All day today has felt like Sunday, but really its Wednesday. I can’t say that New Year’s Day or making resolutions is a big thing for me. I think the last resolution I made was a few years ago. I said I would go to a play at the community theater that is one block away from my house and I never went. Still haven’t been!

Why write a blog post about making resolutions in anthropology? My kids are playing with their Kindles they got for Christmas so I have a moment alone. So why not?!

  1. Finish what you started. Last summer I was going to read Frazer’s Golden Bough and didn’t even make it half-way. I’m gonna finish that! And I’m going to stop picking up projects and not see them through to the end.

  2. I’m going to begin designing a website for my Master’s thesis in Information Science at UTenn. If I work on it a little bit every day its going to look awesome by the start of the fall semester. By this time next year I want to be ready to write up the thesis.

  3. The AAA’s are in DC and I’m going to go! I can’t really afford to go to conferences anymore, but DC is as close as they come. Maybe I’ll do a paper on my MA thesis project and maybe I’ll host some DANG event.

Okay, kids are all up in my face now. It’s the last vacation day before they’re back to school so I’m going to go play with them.

What are you going go to do with your year?

Matt Thompson

Matt Thompson is Project Cataloger at The Mariners’ Museum in Newport News, Virginia, and currently working on a CLIR ‘hidden collections’ grant to describe the museum’s collection of early 20th Century photography. He has a doctorate in anthropology from the University of North Carolina and a Masters in information science from the University of Tennessee.

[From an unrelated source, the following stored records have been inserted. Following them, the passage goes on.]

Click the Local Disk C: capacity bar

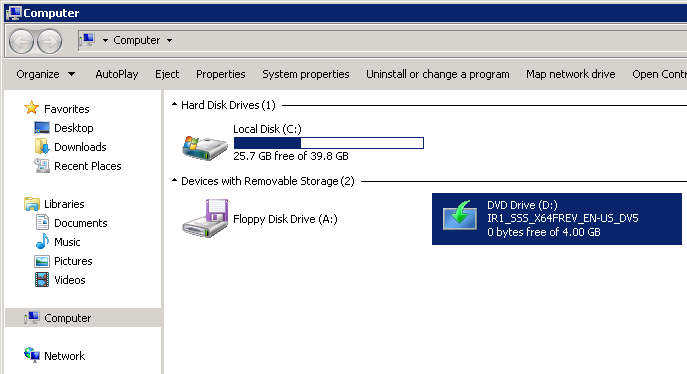(x=329, y=143)
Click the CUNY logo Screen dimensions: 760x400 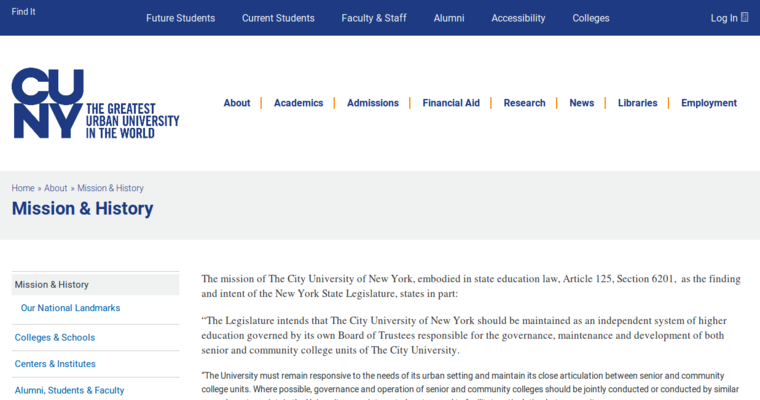pos(95,103)
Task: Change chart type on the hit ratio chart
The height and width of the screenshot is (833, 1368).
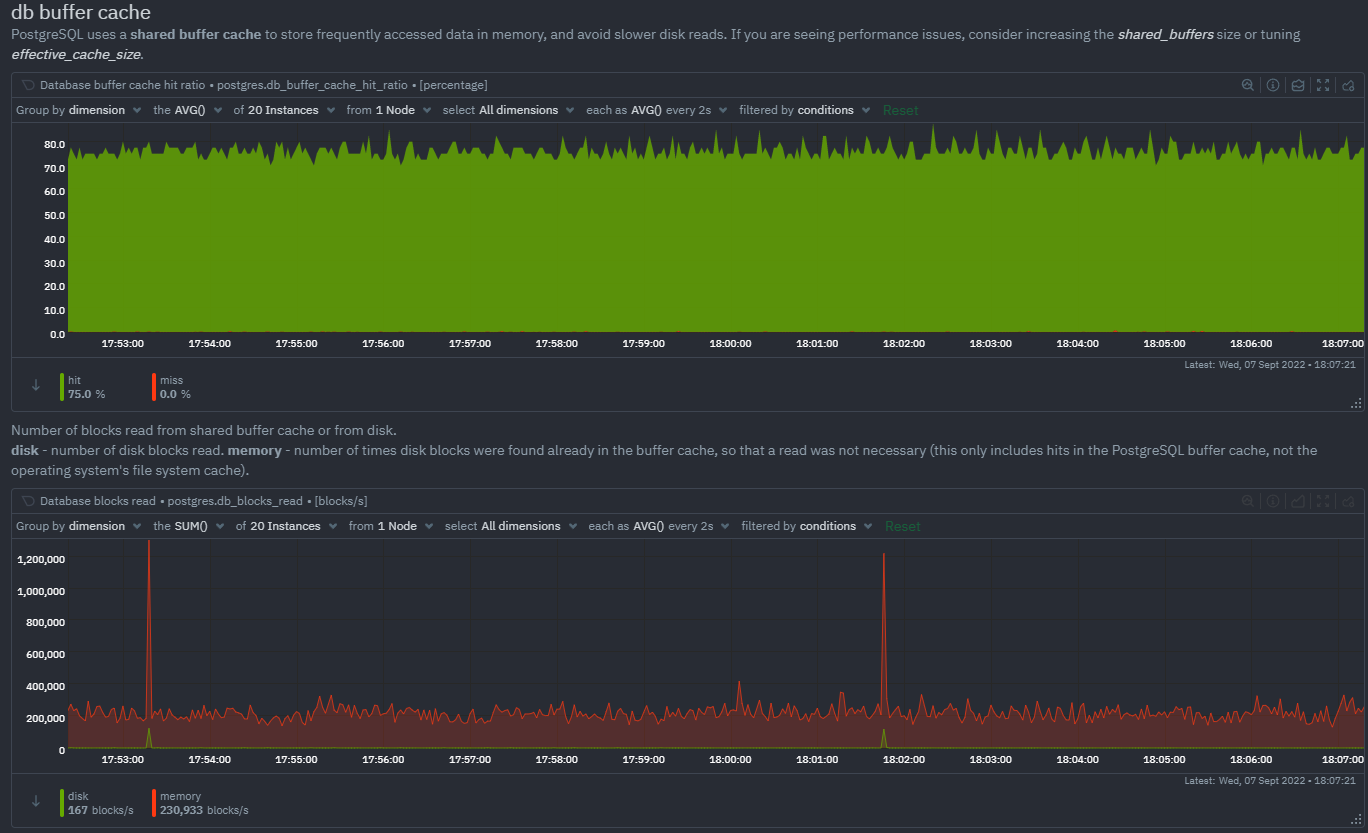Action: [1297, 85]
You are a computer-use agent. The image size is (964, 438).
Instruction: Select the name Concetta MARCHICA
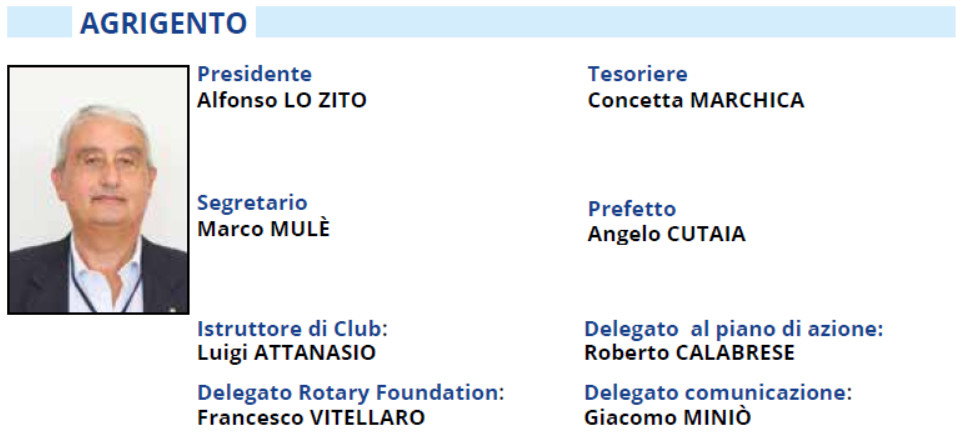pos(696,100)
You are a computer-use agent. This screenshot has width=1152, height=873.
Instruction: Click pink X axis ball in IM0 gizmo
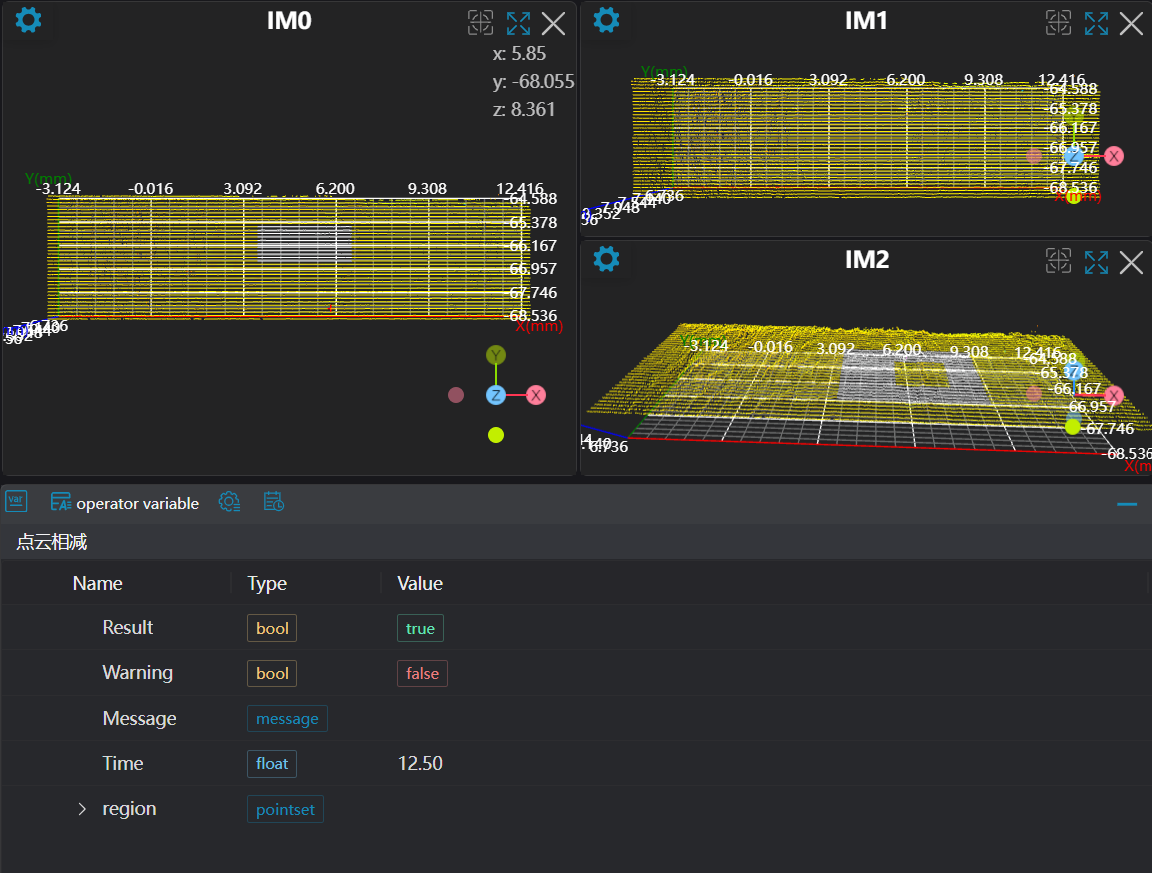[x=536, y=395]
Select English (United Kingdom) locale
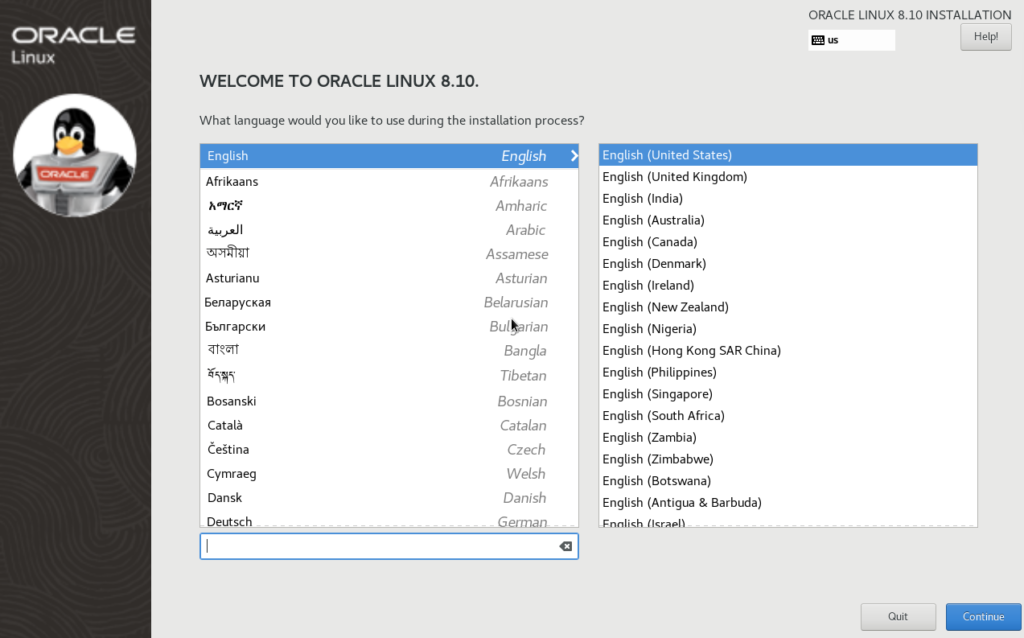The image size is (1024, 638). (787, 177)
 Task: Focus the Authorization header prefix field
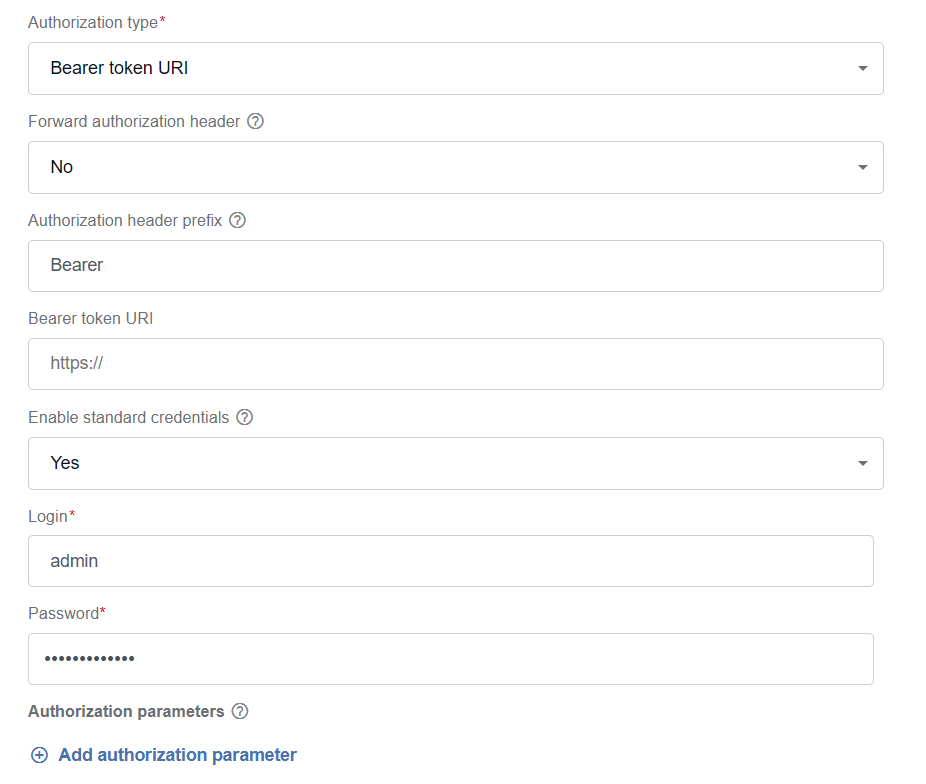[x=456, y=266]
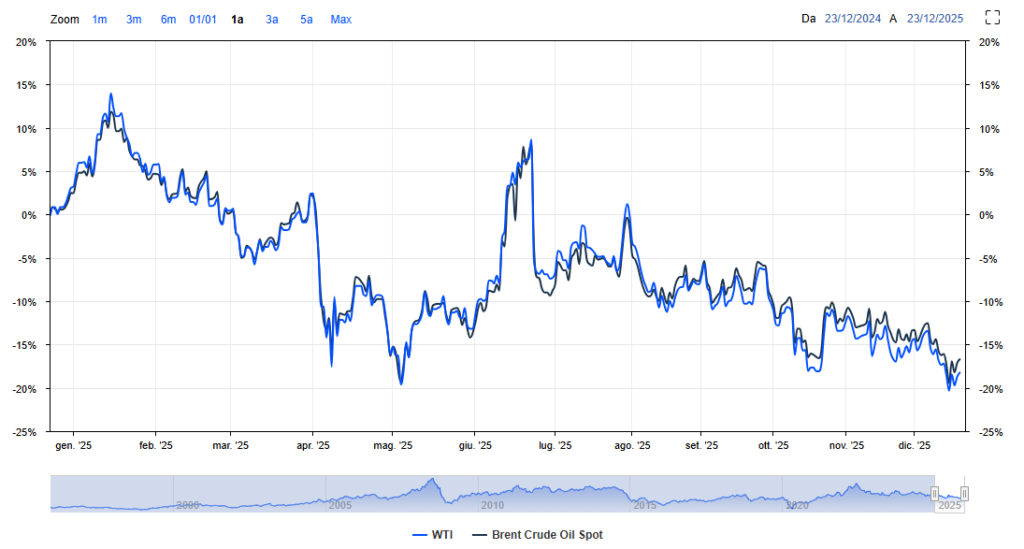
Task: Zoom the chart to 5a
Action: (x=306, y=19)
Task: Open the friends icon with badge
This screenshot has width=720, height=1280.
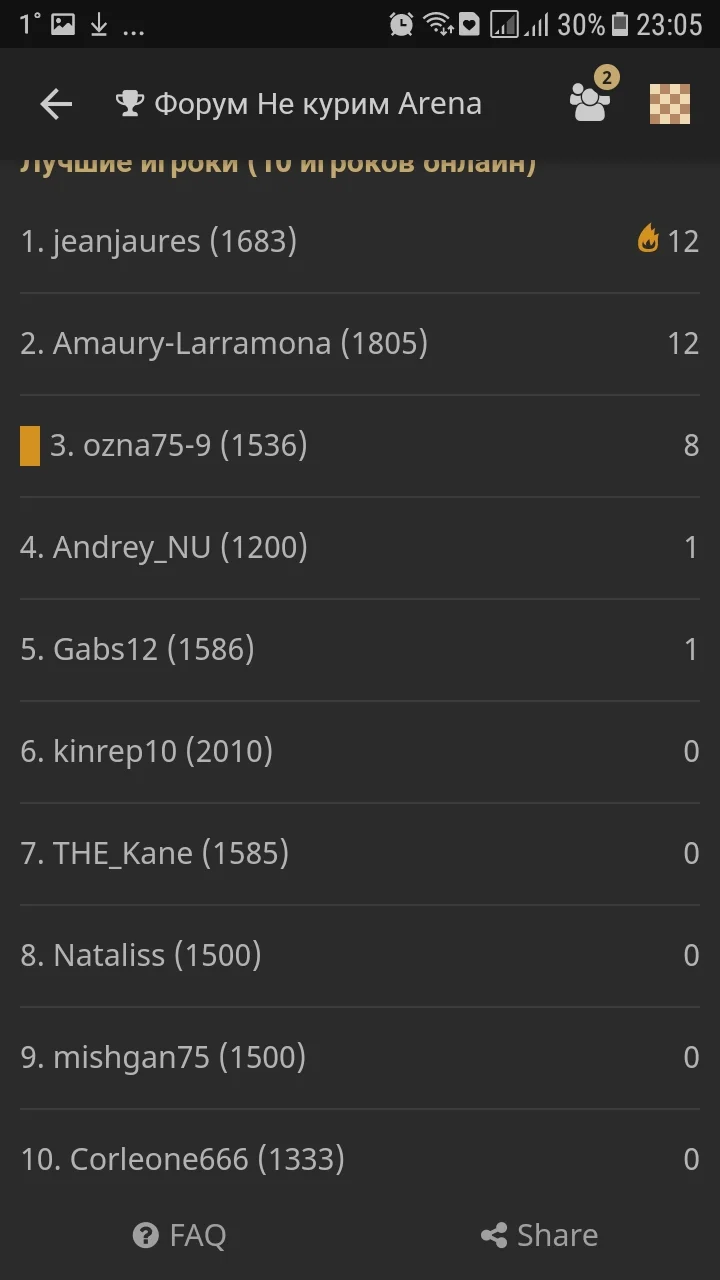Action: tap(590, 102)
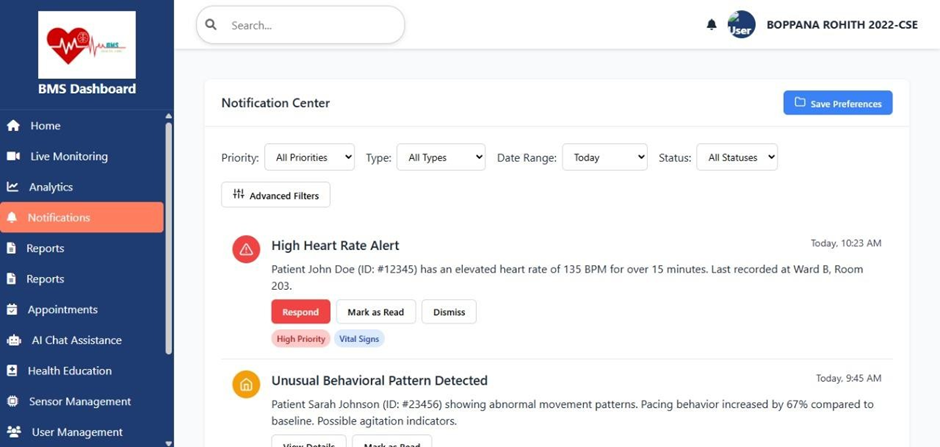
Task: Open the Priority dropdown
Action: tap(309, 157)
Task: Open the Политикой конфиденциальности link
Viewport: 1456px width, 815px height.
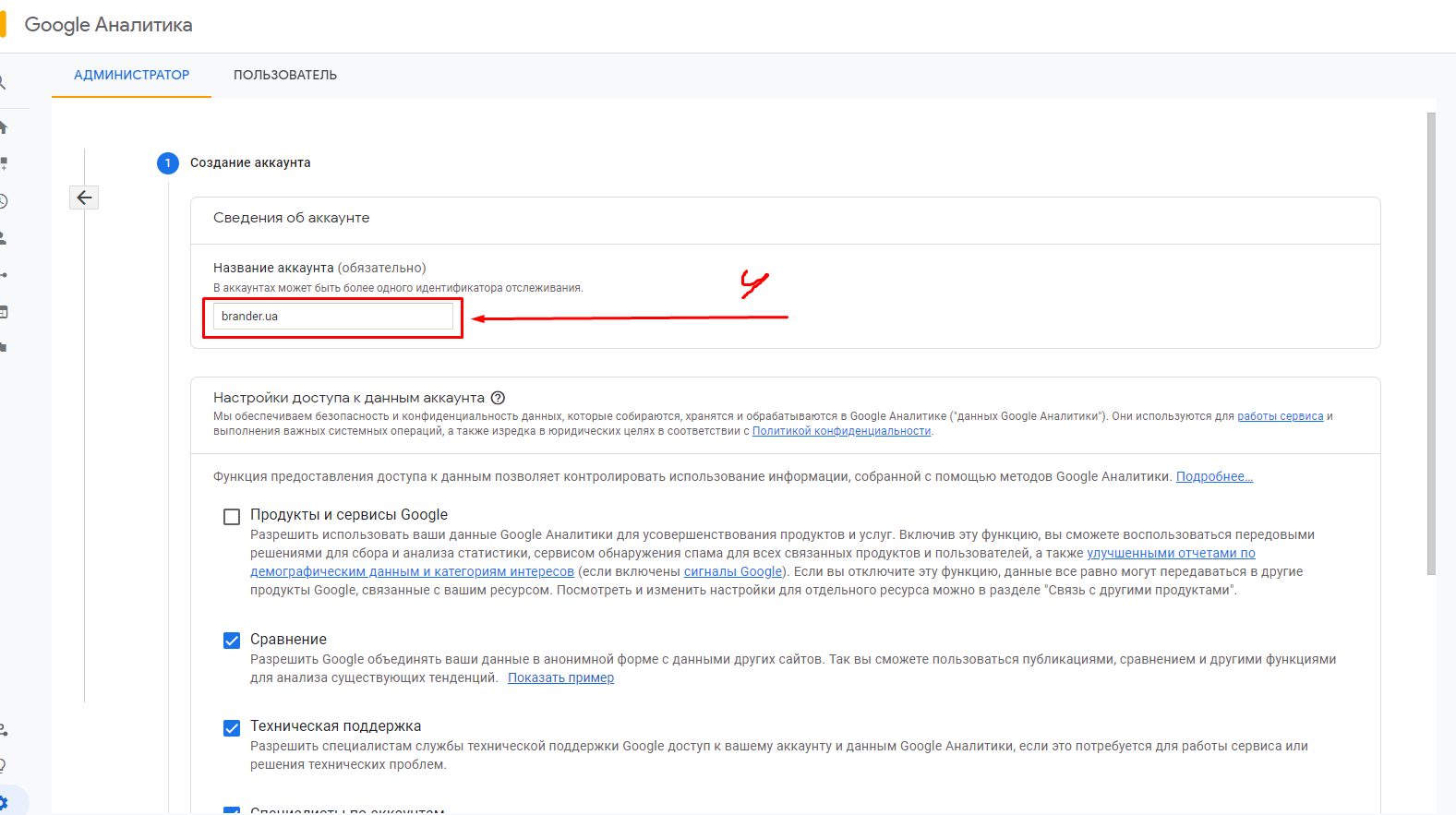Action: (841, 431)
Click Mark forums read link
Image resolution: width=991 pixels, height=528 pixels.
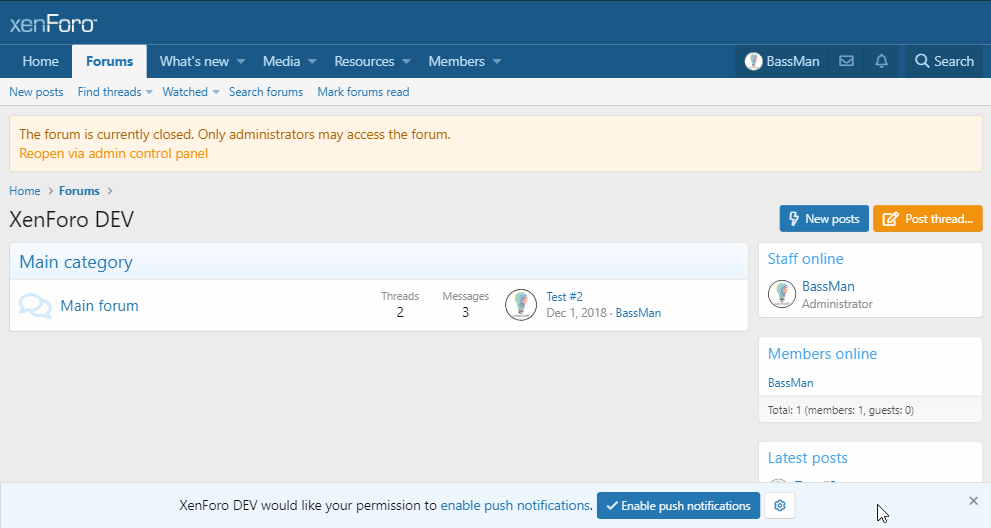(x=363, y=92)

One thought on “Anthropological New Year's Resolutions

  1. Matt, best wishes for a Happy New Year. Not picking up projects and then not seeing them through to the end is a great resolution —close to home, too, since I am trying to finish up something I’ve been poking at for five years and counting. Serendipitously, my daughter talked her mother and I into buying Jawbone U24 activity trackers, which have spurred us to walk more than 10,000 steps a day for 9 out of 11 of the days since they arrived in Japan. I find myself wondering if it would be possible to create something similar for scholar/writers. We might call it the MWeber (alluding to the story that Max Weber, who was chronically depressed, wrote as much as he did by religiously writing two hours a day). It would nag you gently. “You have been at the keyboard 45 minutes and only written 10 words. Time to step it up.” Or “Your typing pattern suggests that you are messing around on Facebook or Twitter instead of producing a steady stream of prose. Time to focus.” I was trying to figure out the technology required to make this work using a wearable Bluetooth device like the Jawbone or FitBit. No luck so far in finding anything better than the standard on-screen nanny nag. Any ideas are welcome.